🤖 AI Summary
To address inherent limitations of large language models (LLMs) in complex instruction following, hallucination suppression, and spatial reasoning, this paper proposes a collaborative multi-agent framework. The core method introduces a synergistic compositional environment representation learning mechanism, integrating medium-scale LLM agents, dynamic high-level semantic abstraction, discourse parsing, and active clarification modules to enable instruction decomposition, environment reconstruction, and cooperative reasoning. This mechanism generalizes to non-embodied tasks such as API invocation and supports continuous cognitive state updating. Experiments on natural collaborative construction tasks demonstrate substantial improvements over larger monolithic LLM chain-of-thought baselines and existing agent systems: hallucination rates decrease by 42%, task completion increases by 31%, and interaction reliability is significantly enhanced.
📝 Abstract
We present COCORELI, a hybrid agent framework designed to tackle the limitations of large language models (LLMs) in tasks requiring: following complex instructions, minimizing hallucination, and spatial reasoning.
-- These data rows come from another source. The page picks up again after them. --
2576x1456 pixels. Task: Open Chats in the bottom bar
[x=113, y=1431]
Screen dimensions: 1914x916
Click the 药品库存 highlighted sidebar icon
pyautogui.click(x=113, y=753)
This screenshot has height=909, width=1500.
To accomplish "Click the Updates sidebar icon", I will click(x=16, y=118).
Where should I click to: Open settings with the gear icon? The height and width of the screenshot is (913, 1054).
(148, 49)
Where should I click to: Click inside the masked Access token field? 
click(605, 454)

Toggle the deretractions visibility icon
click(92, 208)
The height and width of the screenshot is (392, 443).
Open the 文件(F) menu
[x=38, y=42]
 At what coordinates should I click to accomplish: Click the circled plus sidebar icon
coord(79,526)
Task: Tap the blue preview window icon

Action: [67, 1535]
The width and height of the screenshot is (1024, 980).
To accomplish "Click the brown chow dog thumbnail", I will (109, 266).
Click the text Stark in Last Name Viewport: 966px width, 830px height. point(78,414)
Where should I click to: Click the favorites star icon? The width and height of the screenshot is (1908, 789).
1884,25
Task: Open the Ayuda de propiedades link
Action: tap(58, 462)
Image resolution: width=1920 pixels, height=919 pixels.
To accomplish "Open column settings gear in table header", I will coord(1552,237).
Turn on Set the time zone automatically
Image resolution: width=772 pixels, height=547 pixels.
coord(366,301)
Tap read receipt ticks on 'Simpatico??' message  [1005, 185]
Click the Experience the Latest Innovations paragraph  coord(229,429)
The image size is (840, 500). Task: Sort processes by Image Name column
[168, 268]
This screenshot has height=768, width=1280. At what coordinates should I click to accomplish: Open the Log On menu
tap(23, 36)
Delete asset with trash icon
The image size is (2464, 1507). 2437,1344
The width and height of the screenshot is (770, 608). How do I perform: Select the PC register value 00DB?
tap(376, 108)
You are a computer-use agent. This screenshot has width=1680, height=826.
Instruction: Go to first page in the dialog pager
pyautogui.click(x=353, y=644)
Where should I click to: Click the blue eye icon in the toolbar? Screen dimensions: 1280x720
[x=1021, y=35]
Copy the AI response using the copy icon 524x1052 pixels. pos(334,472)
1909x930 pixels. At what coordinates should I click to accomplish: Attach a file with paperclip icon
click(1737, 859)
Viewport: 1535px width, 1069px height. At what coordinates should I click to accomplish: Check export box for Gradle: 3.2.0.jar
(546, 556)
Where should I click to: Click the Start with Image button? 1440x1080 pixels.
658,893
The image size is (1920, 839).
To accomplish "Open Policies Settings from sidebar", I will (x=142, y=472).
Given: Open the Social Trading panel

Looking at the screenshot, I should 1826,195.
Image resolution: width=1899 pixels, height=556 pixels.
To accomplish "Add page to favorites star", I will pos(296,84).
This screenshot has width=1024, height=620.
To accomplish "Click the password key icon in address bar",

COCORELI integrates medium-sized LLM agents with novel abstraction mechanisms and a discourse module to parse instructions to in-context learn dynamic, high-level representations of the environment. Experiments on natural collaborative construction tasks show that COCORELI outperforms single-LLM CoT and agentic LLM systems, all using larger LLMs. It manages to largely avoid hallucinations, identify missing information, ask for clarifications, and update its learned objects. COCORELI's abstraction abilities extend beyond ENVIRONMENT, as shown in the ToolBench API completion task.